Dataset records
* * * * * * * * *

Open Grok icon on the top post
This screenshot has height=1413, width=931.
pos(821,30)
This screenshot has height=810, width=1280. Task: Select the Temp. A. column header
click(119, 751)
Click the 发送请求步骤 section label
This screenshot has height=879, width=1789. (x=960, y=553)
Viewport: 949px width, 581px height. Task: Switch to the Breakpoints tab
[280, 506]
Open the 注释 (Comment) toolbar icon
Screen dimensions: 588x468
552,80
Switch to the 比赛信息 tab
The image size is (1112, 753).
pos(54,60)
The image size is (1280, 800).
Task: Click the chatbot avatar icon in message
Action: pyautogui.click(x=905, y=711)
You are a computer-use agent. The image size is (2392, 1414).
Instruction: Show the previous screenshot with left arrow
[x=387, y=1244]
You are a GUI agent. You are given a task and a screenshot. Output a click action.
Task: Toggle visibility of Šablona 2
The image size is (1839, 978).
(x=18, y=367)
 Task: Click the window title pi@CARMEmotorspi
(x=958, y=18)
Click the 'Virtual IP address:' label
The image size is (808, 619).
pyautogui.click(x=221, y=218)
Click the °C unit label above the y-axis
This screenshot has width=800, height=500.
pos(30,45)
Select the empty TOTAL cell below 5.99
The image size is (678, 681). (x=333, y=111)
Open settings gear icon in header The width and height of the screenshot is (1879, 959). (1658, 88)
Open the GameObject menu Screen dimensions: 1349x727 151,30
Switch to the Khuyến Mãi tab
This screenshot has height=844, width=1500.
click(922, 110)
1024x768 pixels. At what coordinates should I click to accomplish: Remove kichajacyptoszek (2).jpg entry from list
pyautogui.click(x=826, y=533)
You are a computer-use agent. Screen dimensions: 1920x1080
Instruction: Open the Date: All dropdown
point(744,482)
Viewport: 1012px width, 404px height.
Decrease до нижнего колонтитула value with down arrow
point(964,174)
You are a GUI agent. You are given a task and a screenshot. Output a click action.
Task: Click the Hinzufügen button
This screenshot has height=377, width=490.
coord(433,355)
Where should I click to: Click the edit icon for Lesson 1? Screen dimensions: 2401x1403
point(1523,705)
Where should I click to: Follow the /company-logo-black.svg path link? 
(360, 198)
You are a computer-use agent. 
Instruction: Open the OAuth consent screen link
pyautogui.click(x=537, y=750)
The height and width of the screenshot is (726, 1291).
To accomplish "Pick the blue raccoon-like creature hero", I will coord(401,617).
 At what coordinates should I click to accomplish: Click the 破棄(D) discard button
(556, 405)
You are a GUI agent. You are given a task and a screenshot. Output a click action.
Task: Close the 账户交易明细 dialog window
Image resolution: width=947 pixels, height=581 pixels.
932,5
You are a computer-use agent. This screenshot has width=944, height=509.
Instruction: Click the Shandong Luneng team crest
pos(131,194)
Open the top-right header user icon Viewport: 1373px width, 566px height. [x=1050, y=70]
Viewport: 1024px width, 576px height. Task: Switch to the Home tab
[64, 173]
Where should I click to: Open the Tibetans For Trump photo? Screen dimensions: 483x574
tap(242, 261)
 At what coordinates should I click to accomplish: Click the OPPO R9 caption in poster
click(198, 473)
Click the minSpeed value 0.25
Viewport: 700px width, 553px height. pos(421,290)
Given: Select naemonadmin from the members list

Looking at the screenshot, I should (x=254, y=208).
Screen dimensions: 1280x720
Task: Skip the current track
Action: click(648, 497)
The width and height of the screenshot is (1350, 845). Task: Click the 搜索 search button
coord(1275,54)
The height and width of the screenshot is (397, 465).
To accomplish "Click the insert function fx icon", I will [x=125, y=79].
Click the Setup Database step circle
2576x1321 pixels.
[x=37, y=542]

* * * * * * * * *

About this exercise —
Reproduce every line in the data that has the word "computer" in it.

Answer —
You are a computer-use agent. The image size is (2392, 1414).
You are a computer-use agent. Screen dimensions: 1920x1080
You are a computer-use agent. 
You are a computer-use agent. This screenshot has width=944, height=509.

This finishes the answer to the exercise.